Mohammed Badaru Resigns As Defence Minister, Christopher Musa Tipped To Replace Him

Mohammed Badaru Resigns As Defence Minister, Christopher Musa Tipped To Replace Him

0 Posted By Kaptain Kush

The letter landed like a dud grenade on December 1.

Due to health concerns, I hereby tender my resignation as Minister of Defence with immediate effect.” Mohammed Badaru Abubakar, the two-term Jigawa governor turned security chief, signed it off in neat script—dated, sealed, and sent to President Bola Tinubu‘s desk.

By evening, Bayo Onanuga, the presidential spin doctor, confirmed it: accepted, appreciated, and adios.

Badaru, 63, steps down 16 months after Tinubu handed him the keys in August 2023, amid a national security emergency declaration that reeks of desperation. But the timing? Razor-sharp.

It came hours after Badaru‘s BBC interview went viral like a rebel broadcast. “We know where the terrorists are in the forests,” he admitted, voice steady but eyes weary. “But bombs cannot penetrate the forest to eliminate them.”

▸ Data section:
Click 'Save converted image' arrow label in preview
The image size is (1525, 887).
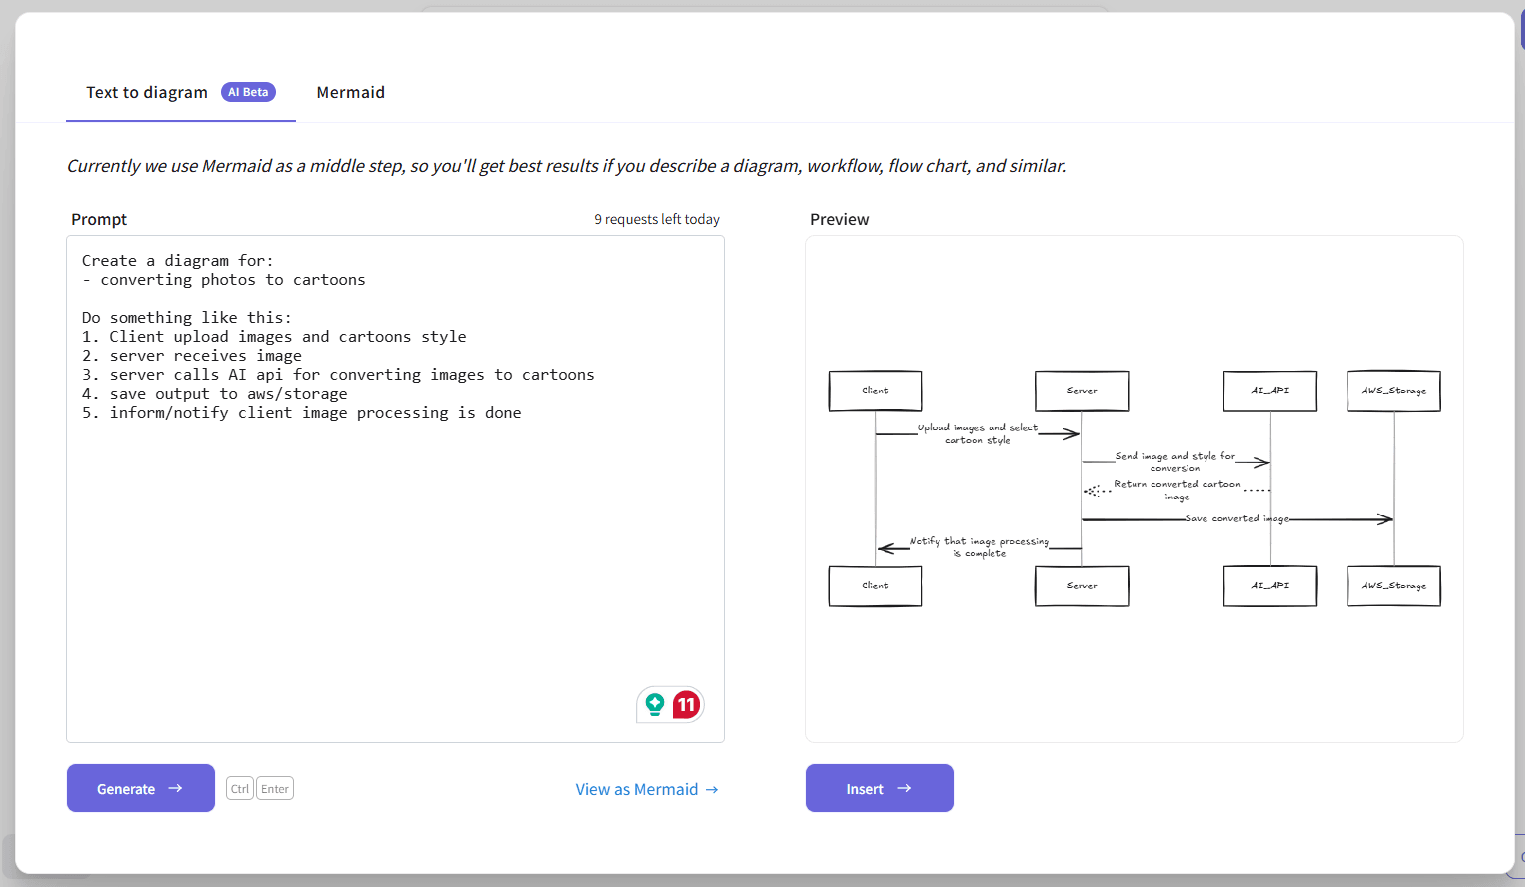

▸ The task: List every person named in the news article above about Mohammed Badaru's resignation.

▸ Answer area:
Mohammed Badaru Abubakar
Christopher Musa
Kaptain Kush
Bola Tinubu
Bayo Onanuga